Tutorial
Document Code with R Markdown
Authors:
Last Updated: Apr 8, 2021
You will need to have the rmarkdown
and knitr
packages installed on your computer prior to completing this tutorial. Refer to
the setup materials to get these installed.
Learning Objectives
At the end of this activity, you will:
- Know how to create an R Markdown file in RStudio.
- Be able to write a script with text and R code chunks.
- Create an R Markdown document ready to be ‘knit’ into an HTML document to share your code and results.
Things You’ll Need To Complete This Tutorial
You will need the most current version of R and, preferably, RStudio loaded on your computer to complete this tutorial.
Install R Packages
-
knitr:
install.packages("knitr")
-
rmarkdown:
install.packages("rmarkdown")
-
raster:
install.packages("raster")
-
rgdal:
install.packages("rgdal")
Download Data
Download NEON Teaching Data Subset: TEAK-Data Institute 2016
The LiDAR and imagery data used to create this raster teaching data subset were collected over the National Ecological Observatory Network's (NEON) Lower Teakettle field site and processed at NEON headquarters. The entire dataset can be accessed by request from the NEON Data Portal.
Download DatasetYou will want to create a data directory for all the Data Institute teaching
datasets. We suggest the pathway be ~/Documents/data/NEONDI-2016
or
the equivalent for your operating system. Once you've downloaded and unzipped
the dataset, move it to this directory.
Additional Resources
- R Markdown Cheatsheet: a very handy reference for using R Markdown
- R Markdown Reference Guide: a more expensive reference for R Markdown
- Introduction to R Markdown by Garrett Grolemund: a tutorial for learning R Markdown
Create an Rmd File
RMarkdown in RStudio Video
Our goal in this series is to document our workflow. We can do this by
- Creating an R Markdown (RMD) file in R studio and
- Rendering that RMD file to HTML using
knitr
.
Watch this 6:38 minute video below to learn more about how you can convert an R Markdown
file to HTML (or other formats) using knitr
in RStudio.
The text size in the video is small so you may want to watch the video in
full screen mode.
Now that you have a sense of how R Markdown can be used in RStudio, you are ready to create your own RMD document. Do the following:
- Create a new R Markdown file and choose HTML as the desired output format.
- Enter a Title (Explore NEON LiDAR Data) and Author Name (your name). Then click OK.
- Save the file using the following format: LastName-institute-week3.rmd NOTE: The document title is not the same as the file name.

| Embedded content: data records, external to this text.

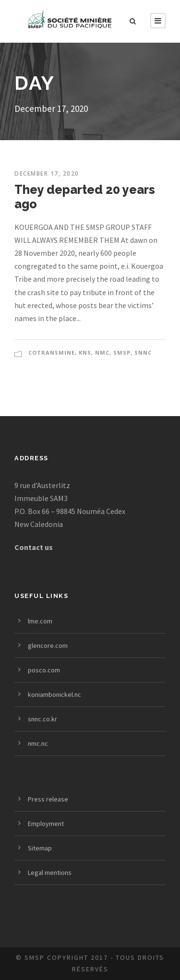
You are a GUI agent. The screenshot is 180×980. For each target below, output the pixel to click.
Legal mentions (49, 872)
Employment (46, 824)
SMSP (122, 352)
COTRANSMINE (51, 352)
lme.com (40, 621)
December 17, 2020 (47, 173)
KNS (85, 352)
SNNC (143, 352)
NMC (102, 352)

- Hit the knit button in RStudio (as is done in the video above). What happens?
If everything went well, you should have an HTML format (web page) output after you hit the knit button. Note that this HTML output is built from a combination of code and documentation that was written using markdown syntax.
Next, we'll break down the structure of an R Markdown file.
Understand Structure of an R Markdown file
Let's next review the structure of an R Markdown (.Rmd
) file. There are three
main content types:
- Header: the text at the top of the document, written in YAML format.
- Markdown sections: text that describes your workflow written using markdown syntax.
- Code chunks: Chunks of R code that can be run and also can be rendered using knitr to an output document.
Next let's explore each section type.
Header -- YAML block
An R Markdown file always starts with header written using YAML syntax. There are four default elements in the RStudio generated YAML header:
- title: the title of your document. Note, this is not the same as the file name.
- author: who wrote the document.
- date: by default this is the date that the file is created.
- output: what format will the output be in. We will use HTML.
A YAML header may be structured differently depending upon how your are using it. Learn more on the R Markdown documentation page.
- Title: Provide a title that fits the code that will be in your RMD.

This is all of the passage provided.